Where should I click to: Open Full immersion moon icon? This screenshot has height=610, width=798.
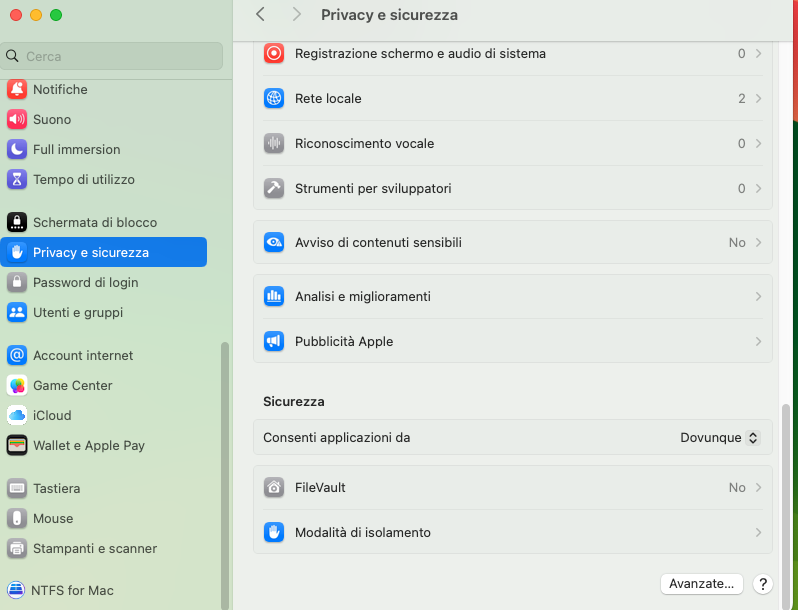click(17, 149)
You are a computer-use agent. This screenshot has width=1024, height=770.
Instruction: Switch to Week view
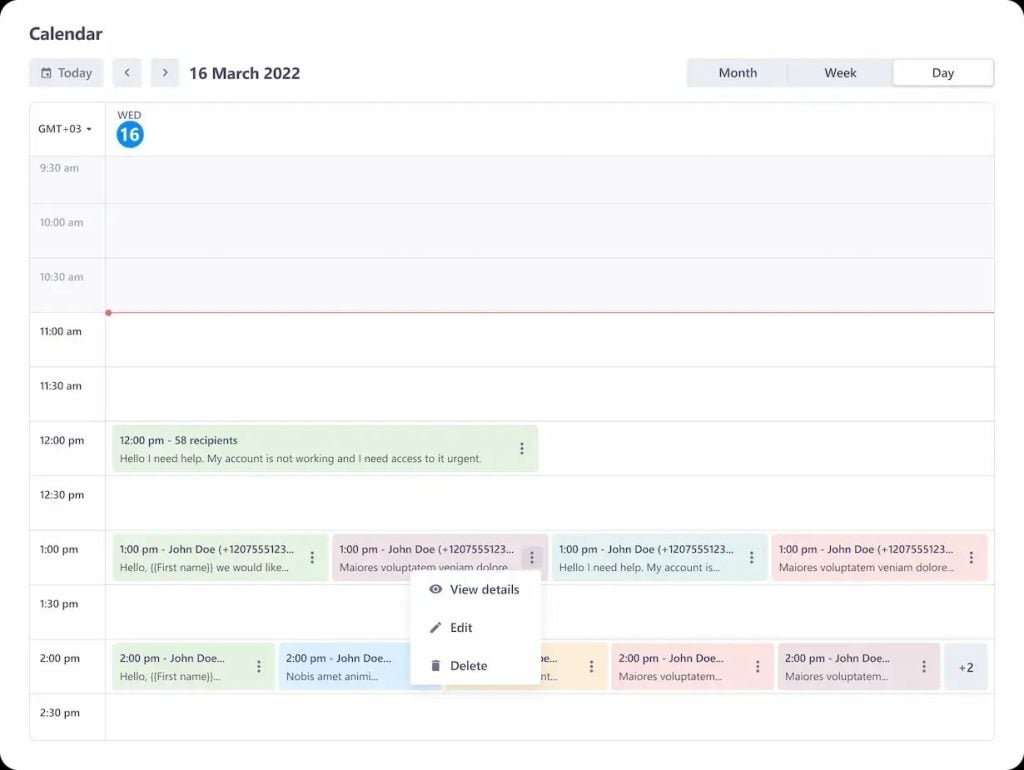840,73
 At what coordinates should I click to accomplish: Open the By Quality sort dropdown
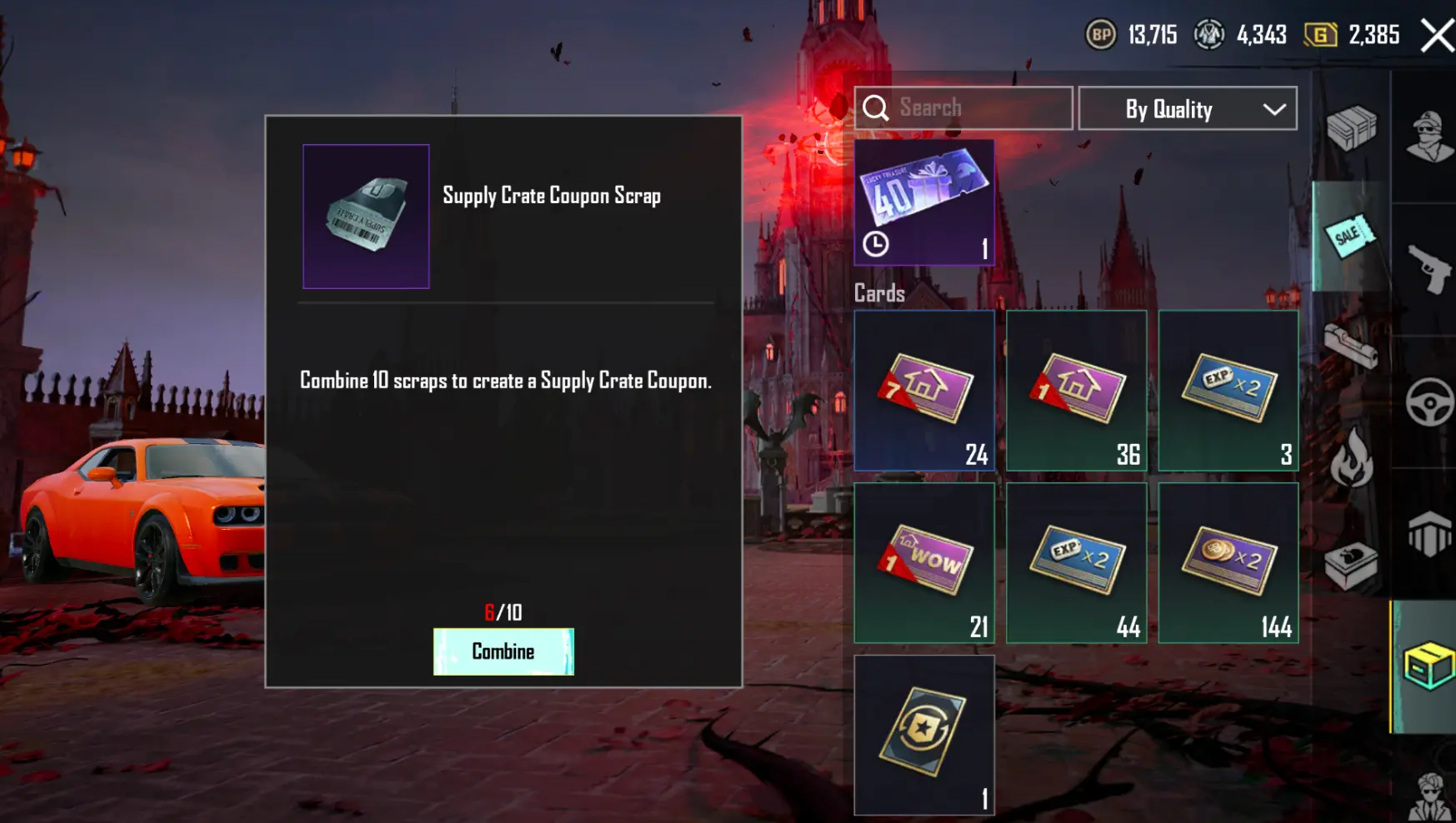tap(1188, 109)
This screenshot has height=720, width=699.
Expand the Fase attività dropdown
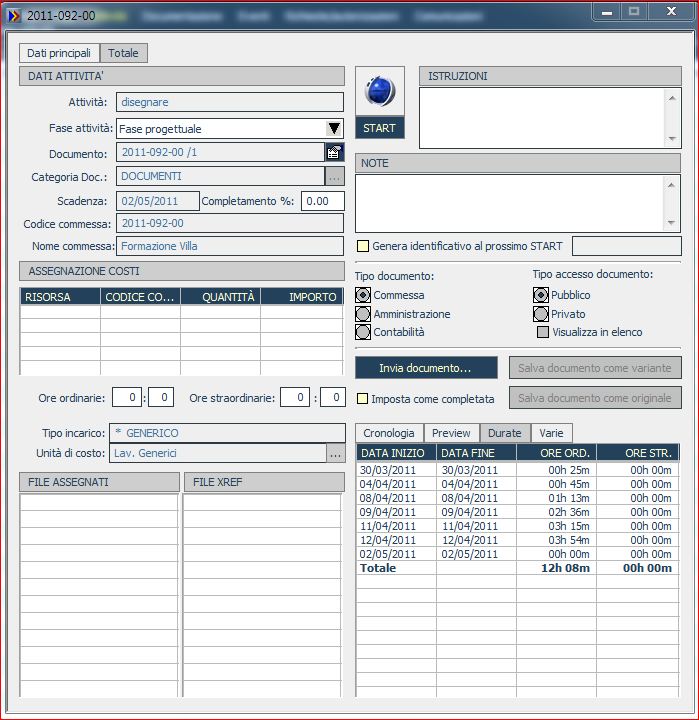click(x=334, y=129)
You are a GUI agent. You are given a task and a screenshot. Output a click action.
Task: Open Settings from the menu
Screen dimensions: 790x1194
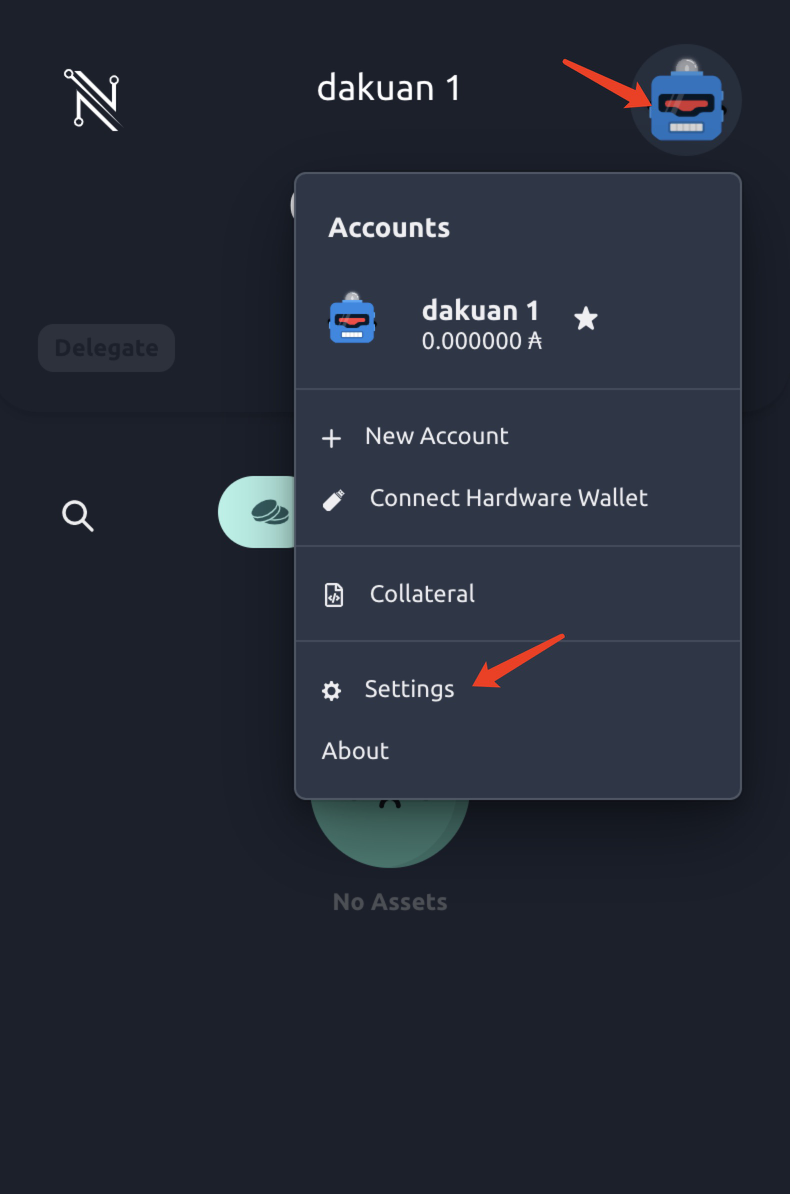[409, 689]
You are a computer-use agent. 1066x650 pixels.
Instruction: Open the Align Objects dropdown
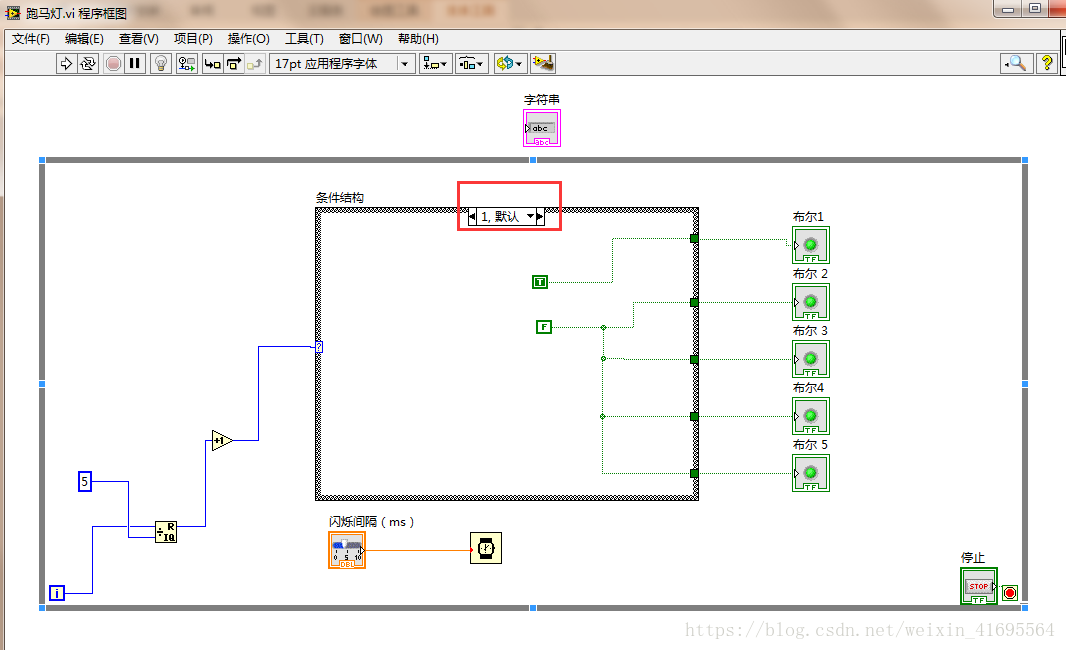[x=436, y=63]
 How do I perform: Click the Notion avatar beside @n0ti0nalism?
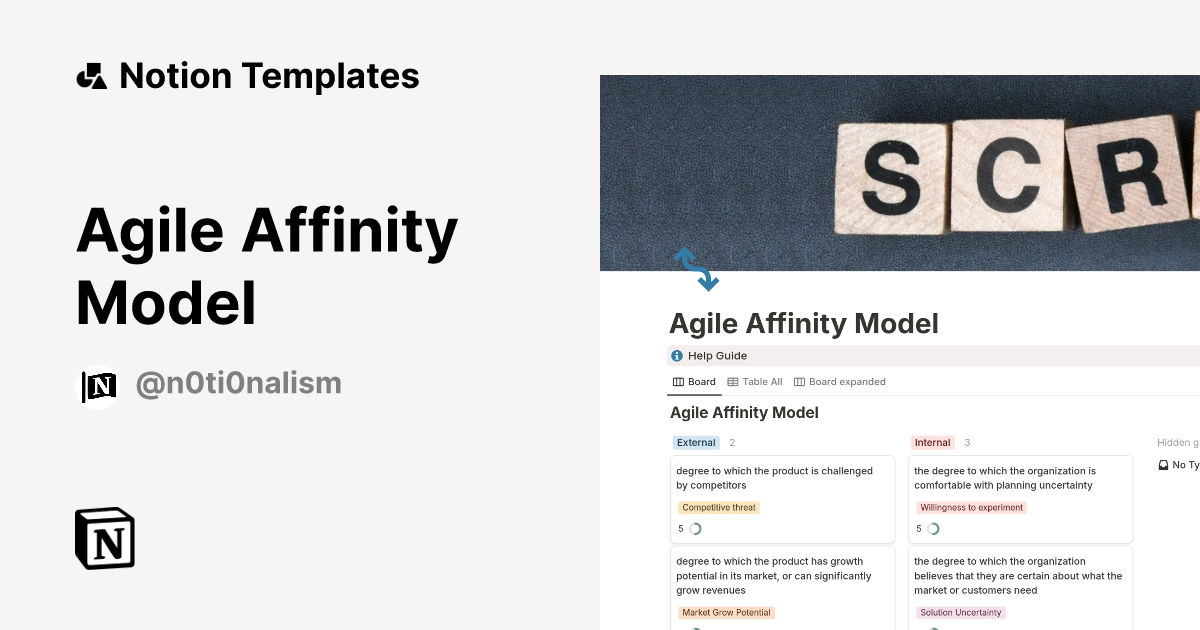(98, 385)
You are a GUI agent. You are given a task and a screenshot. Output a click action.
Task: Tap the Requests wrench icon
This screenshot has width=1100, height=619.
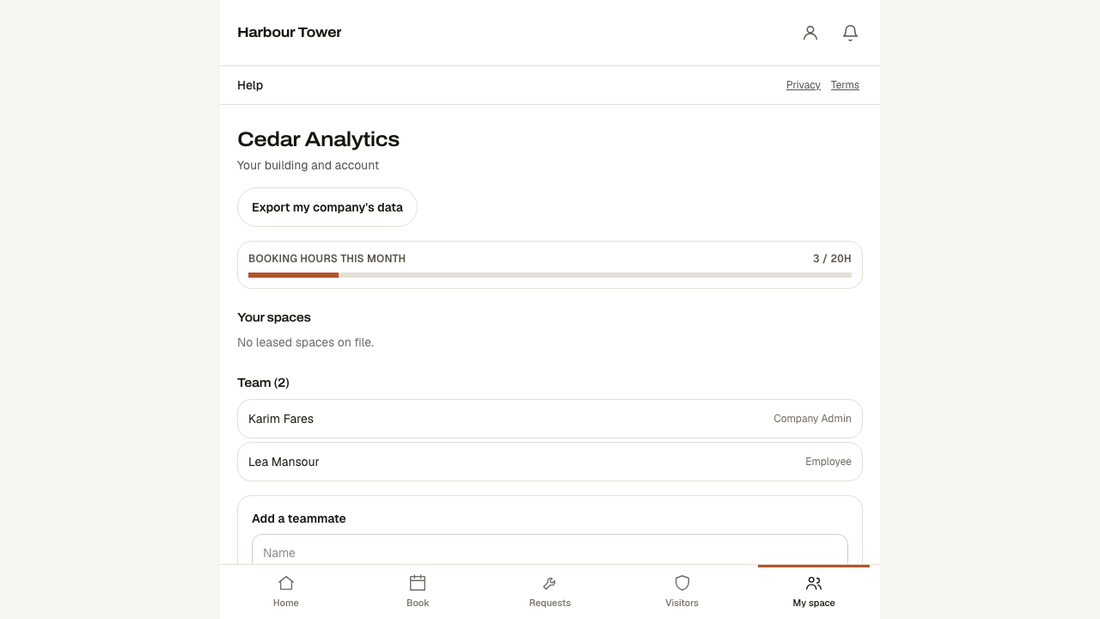point(549,583)
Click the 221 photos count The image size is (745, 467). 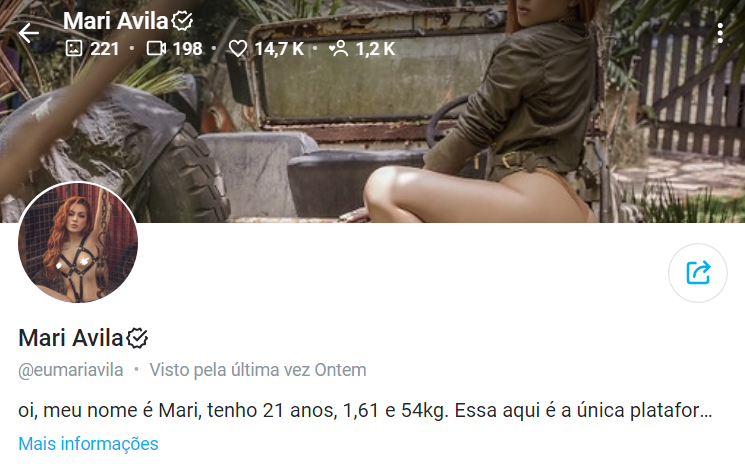tap(105, 48)
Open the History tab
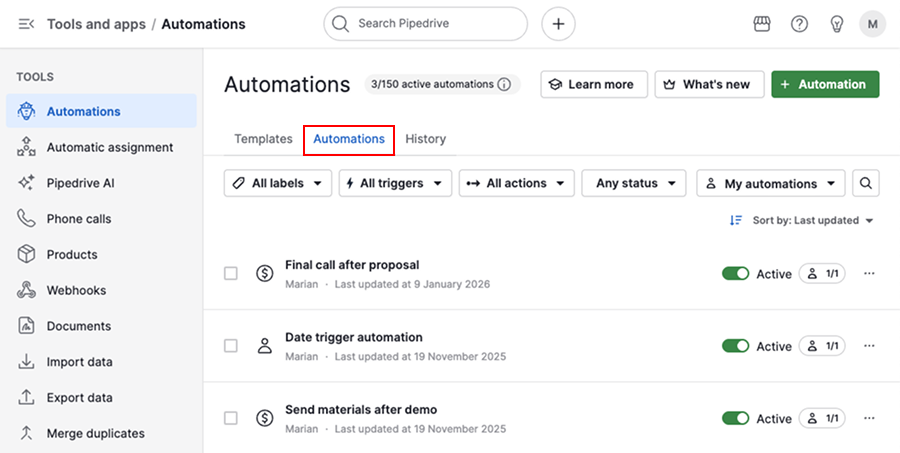Image resolution: width=900 pixels, height=453 pixels. [x=425, y=139]
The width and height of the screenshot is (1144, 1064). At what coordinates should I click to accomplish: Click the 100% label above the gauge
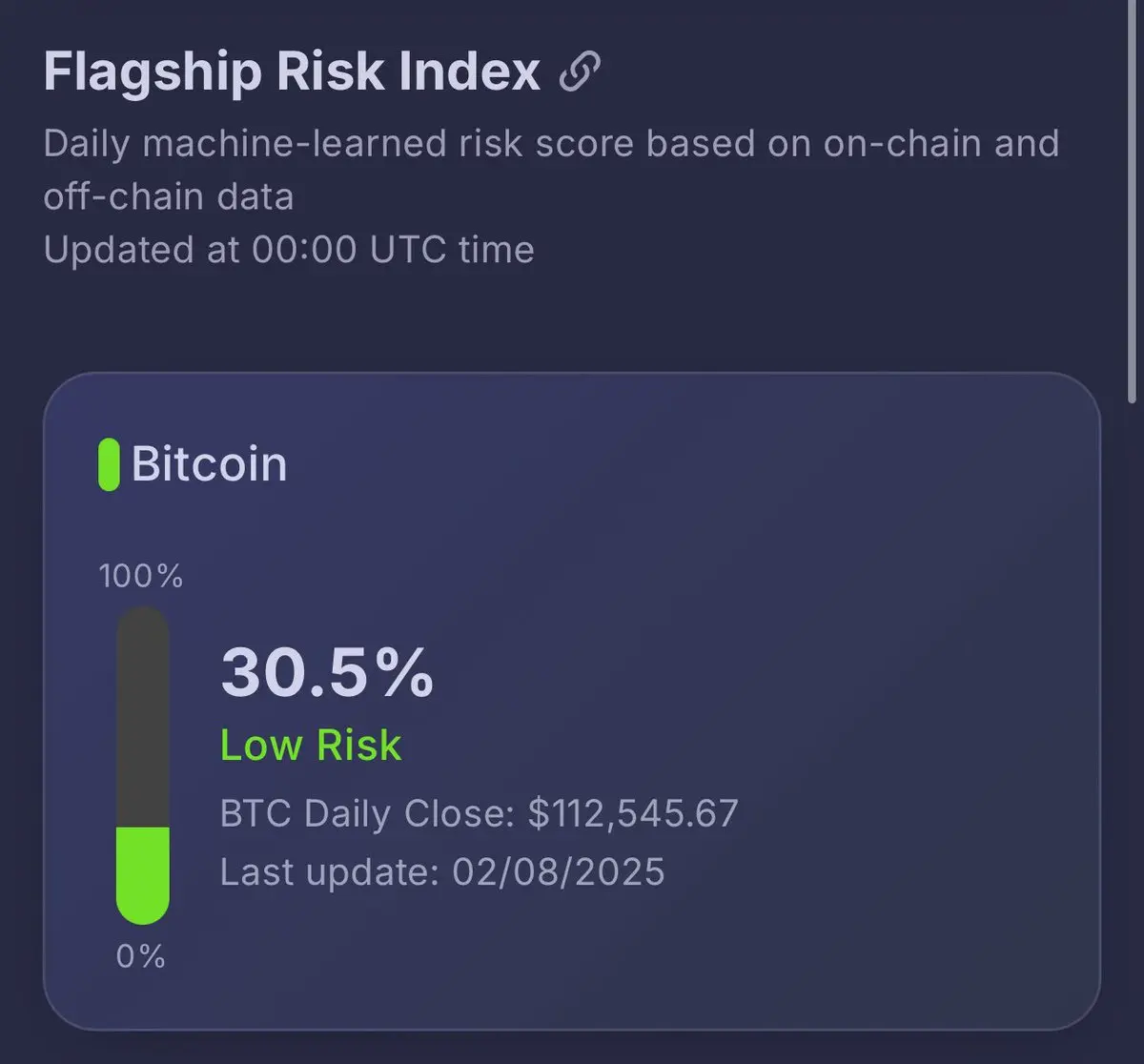[141, 576]
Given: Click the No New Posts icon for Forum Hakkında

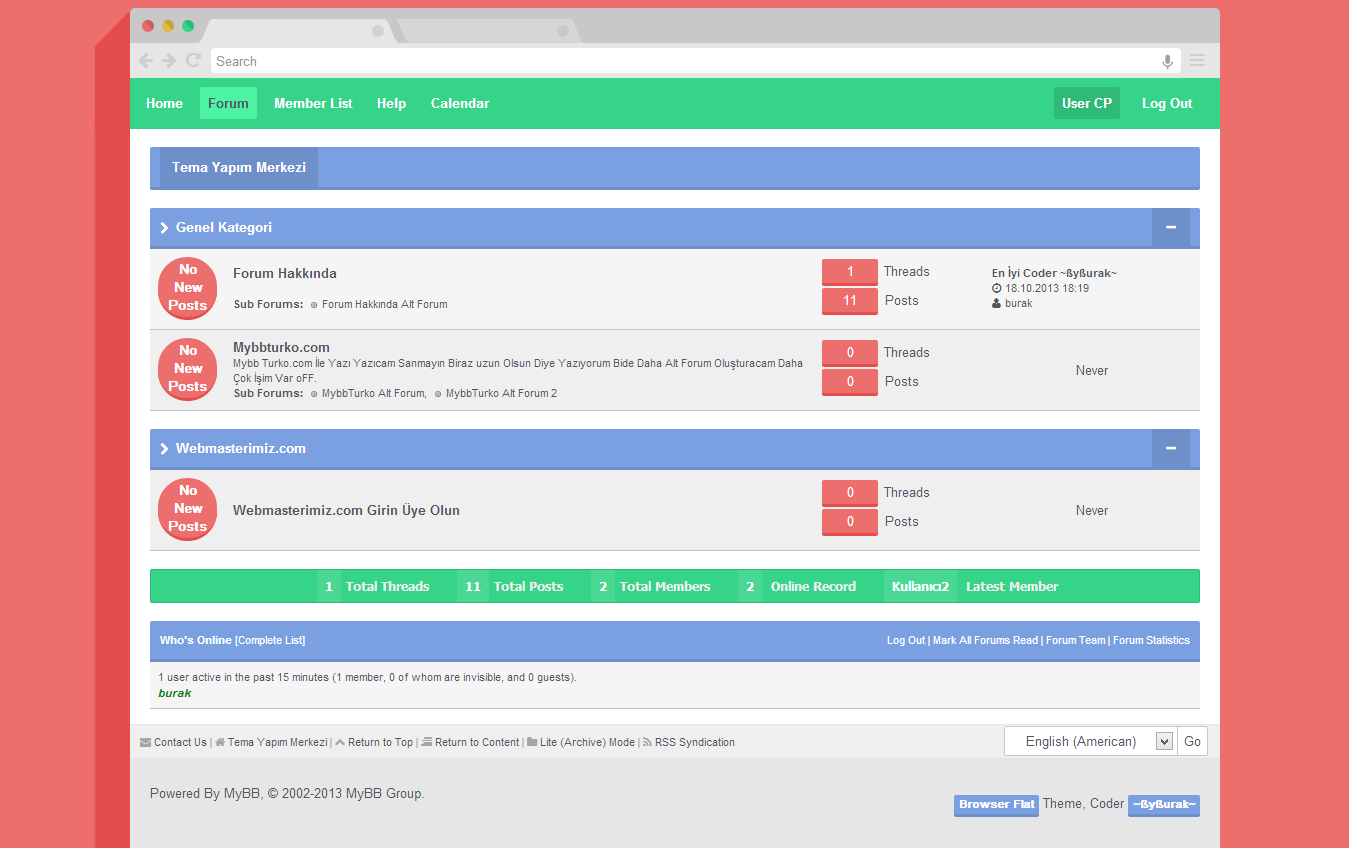Looking at the screenshot, I should click(188, 288).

§ Exercise aim
Pictures aside, print exactly the lines above starting with the one containing "Instruction: Switch to Week view" and going on through the one containing "You are a computer-use agent. 1066x650".

§ Reply
Instruction: Switch to Week view
840,73
 At what coordinates should I click to accomplish: Open the By Quality sort dropdown
tap(1188, 109)
This screenshot has height=720, width=699.
Expand the Fase attività dropdown
click(x=334, y=129)
You are a GUI agent. You are given a task and a screenshot. Output a click action.
Task: Open Settings from the menu
Screen dimensions: 790x1194
[409, 689]
You are a computer-use agent. 1066x650 pixels.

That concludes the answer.